WHAT YOU HAVE TO DO: Every line that holds the word "with" needs to be copied from the data below.

AVAILABLE DATA:
☆ ☆ ☆
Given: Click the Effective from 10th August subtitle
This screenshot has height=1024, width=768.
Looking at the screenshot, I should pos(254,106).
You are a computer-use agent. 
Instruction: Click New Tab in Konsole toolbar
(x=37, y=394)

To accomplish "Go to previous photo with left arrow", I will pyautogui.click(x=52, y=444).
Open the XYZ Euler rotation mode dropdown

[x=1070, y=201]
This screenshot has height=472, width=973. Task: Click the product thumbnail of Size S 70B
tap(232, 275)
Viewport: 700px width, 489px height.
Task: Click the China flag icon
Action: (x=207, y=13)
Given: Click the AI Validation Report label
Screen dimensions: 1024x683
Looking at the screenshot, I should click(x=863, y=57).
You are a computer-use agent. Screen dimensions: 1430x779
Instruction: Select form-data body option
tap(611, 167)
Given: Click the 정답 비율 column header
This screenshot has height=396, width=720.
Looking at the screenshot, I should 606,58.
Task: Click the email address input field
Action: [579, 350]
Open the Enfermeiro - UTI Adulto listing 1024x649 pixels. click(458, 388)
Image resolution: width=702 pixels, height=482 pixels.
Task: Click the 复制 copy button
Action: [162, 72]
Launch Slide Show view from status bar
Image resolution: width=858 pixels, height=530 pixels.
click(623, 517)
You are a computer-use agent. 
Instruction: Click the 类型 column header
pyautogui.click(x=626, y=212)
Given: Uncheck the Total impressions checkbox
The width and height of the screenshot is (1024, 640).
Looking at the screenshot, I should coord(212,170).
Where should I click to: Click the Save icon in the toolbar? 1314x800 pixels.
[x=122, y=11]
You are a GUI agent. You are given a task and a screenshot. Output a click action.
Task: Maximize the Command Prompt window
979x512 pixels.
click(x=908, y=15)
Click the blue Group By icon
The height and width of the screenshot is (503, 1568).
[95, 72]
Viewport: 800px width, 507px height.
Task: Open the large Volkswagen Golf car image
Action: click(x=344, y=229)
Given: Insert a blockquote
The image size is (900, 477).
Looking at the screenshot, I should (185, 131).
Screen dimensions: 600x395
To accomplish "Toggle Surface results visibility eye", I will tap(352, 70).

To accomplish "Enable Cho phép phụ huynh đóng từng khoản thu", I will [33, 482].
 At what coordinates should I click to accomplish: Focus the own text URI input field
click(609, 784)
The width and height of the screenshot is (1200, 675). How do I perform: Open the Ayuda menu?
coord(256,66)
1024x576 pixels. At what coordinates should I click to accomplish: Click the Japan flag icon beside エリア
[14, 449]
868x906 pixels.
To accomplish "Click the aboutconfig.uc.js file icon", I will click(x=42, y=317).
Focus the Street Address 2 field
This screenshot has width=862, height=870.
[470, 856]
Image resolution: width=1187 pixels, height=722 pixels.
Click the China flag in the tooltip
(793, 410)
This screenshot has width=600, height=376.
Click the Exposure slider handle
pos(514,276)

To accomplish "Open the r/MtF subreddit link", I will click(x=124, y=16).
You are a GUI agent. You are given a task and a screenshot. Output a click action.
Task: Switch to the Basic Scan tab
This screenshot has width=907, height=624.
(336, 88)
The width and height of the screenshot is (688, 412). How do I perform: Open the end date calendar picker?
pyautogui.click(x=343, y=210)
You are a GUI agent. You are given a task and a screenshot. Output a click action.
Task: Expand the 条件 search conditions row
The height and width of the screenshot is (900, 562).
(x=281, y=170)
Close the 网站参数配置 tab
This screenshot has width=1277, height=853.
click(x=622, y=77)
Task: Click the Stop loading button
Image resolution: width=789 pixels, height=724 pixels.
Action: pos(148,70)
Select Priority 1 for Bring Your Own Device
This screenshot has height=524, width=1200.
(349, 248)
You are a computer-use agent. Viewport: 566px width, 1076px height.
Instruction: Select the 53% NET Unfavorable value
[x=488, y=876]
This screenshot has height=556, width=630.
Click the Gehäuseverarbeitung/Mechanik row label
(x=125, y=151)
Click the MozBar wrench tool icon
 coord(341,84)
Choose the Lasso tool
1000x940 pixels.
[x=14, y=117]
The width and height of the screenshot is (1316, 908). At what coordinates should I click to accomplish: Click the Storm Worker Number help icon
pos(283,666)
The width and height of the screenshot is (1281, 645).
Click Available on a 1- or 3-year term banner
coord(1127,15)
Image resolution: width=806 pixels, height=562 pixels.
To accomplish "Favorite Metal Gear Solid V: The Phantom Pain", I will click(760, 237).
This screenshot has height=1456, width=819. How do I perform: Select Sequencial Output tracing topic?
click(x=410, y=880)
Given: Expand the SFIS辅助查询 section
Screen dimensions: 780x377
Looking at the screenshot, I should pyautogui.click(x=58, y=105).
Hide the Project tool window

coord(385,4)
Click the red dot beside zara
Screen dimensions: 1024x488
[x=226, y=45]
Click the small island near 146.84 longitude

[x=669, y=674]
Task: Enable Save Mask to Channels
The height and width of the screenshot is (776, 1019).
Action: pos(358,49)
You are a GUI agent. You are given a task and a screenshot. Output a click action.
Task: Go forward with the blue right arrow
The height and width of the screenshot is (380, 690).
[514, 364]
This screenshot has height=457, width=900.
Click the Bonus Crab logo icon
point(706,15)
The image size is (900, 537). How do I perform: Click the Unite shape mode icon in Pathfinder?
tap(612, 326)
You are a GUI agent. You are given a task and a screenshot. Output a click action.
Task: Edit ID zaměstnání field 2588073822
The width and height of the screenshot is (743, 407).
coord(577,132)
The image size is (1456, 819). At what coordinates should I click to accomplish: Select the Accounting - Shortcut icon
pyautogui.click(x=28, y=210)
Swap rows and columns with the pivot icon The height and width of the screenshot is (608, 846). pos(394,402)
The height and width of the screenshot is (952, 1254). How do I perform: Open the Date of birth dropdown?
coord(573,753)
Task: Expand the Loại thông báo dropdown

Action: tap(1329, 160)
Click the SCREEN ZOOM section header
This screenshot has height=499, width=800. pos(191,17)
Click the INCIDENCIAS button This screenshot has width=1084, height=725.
☆ ☆ ☆
RESULT FOR THIS TASK:
To accomplish "Go to previous photo with left arrow", I will pyautogui.click(x=52, y=444).
Task: Go forward with the blue right arrow
Swap rows and columns with the pivot icon The height and width of the screenshot is (608, 846). pos(394,402)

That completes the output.